▸ ASSIGNMENT: Repeat the lines below exactly as they appear, but leave out the images.

____ WORKING DATA

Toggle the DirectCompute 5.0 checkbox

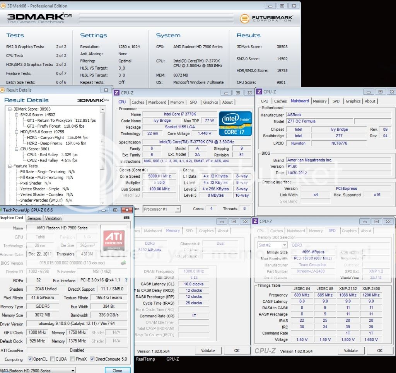tap(92, 359)
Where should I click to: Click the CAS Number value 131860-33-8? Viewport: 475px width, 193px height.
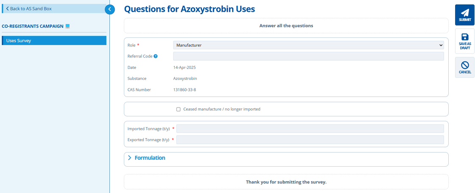[184, 90]
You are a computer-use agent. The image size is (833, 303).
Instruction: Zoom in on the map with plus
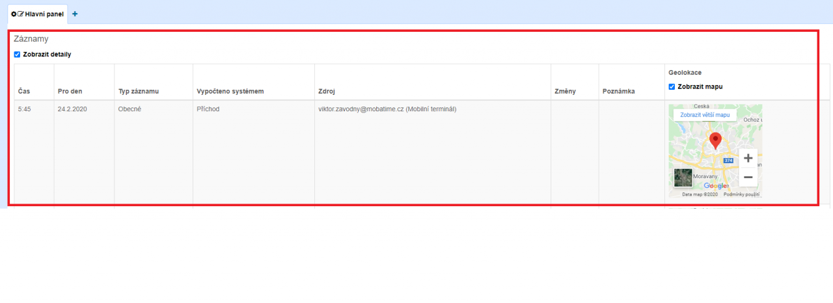tap(748, 158)
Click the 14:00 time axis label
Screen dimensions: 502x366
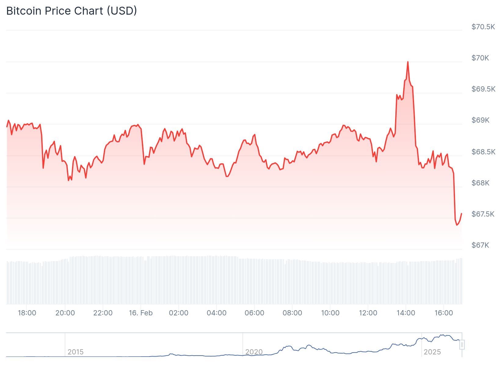click(x=406, y=313)
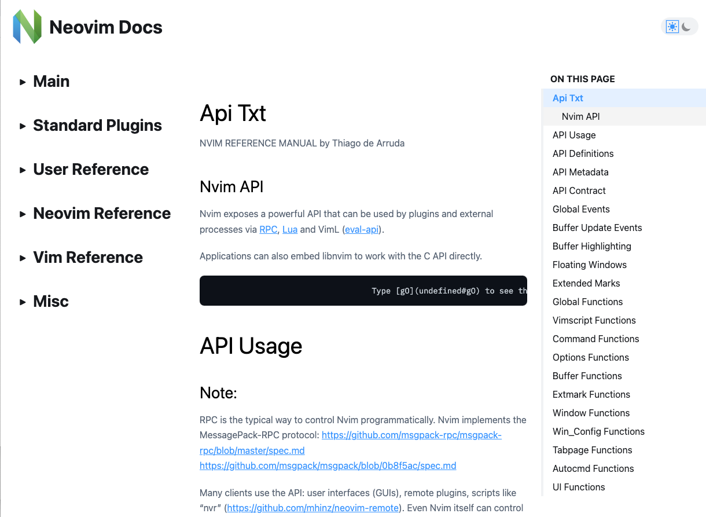The image size is (706, 517).
Task: Click the Neovim Docs title
Action: pos(106,27)
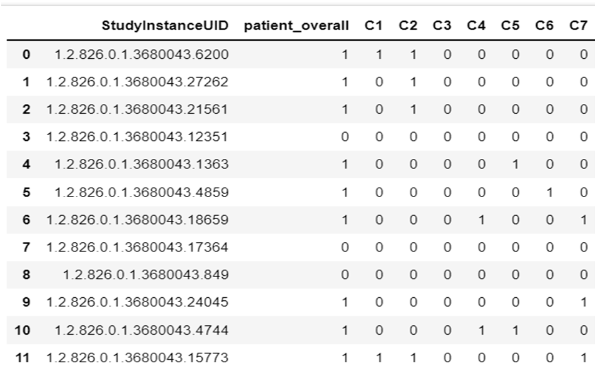Click the patient_overall column header
595x376 pixels.
point(296,26)
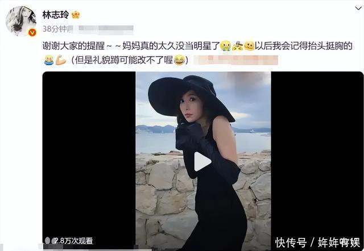Click the 2.8万次观看 view count label
The height and width of the screenshot is (251, 364).
point(73,241)
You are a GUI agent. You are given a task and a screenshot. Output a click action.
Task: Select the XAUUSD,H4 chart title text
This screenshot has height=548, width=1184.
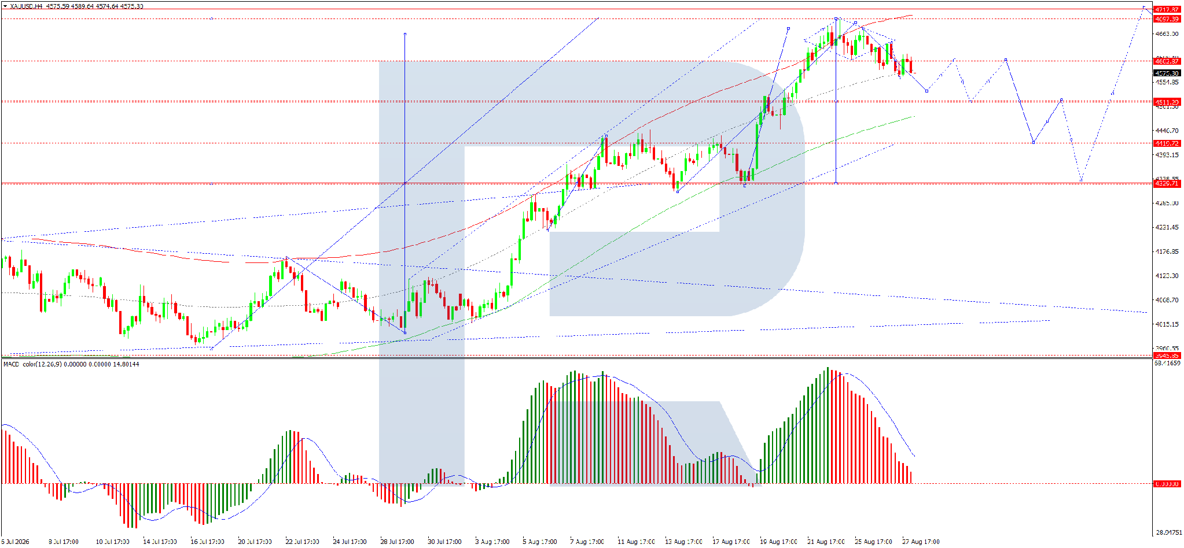tap(26, 6)
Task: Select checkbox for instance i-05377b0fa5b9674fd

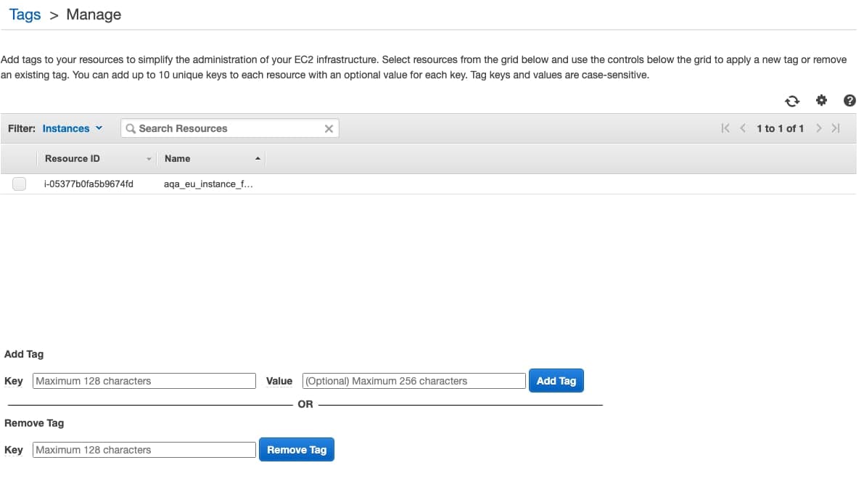Action: (x=20, y=184)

________

▸ SOLUTION TO THIS EXERCISE:
Toggle the DirectCompute 5.0 checkbox

tap(92, 359)
Where should I click to: Click the CAS Number value 131860-33-8? Viewport: 475px width, 193px height.
[184, 90]
You are a computer-use agent. The image size is (833, 303).
Instruction: Zoom in on the map with plus
tap(748, 158)
Click the 14:00 time axis label
Screen dimensions: 502x366
click(x=406, y=313)
The image size is (706, 517).
Task: Click the Neovim Docs title
Action: pos(106,27)
Click the patient_overall column header
595x376 pixels.
point(296,26)
Click the 2.8万次观看 view count label
The height and width of the screenshot is (251, 364).
point(73,241)
You are a GUI agent. You are given a task and a screenshot. Output a click action.
Task: Select the XAUUSD,H4 chart title text
This screenshot has height=548, width=1184.
tap(26, 6)
Task: Select checkbox for instance i-05377b0fa5b9674fd

Action: (x=20, y=184)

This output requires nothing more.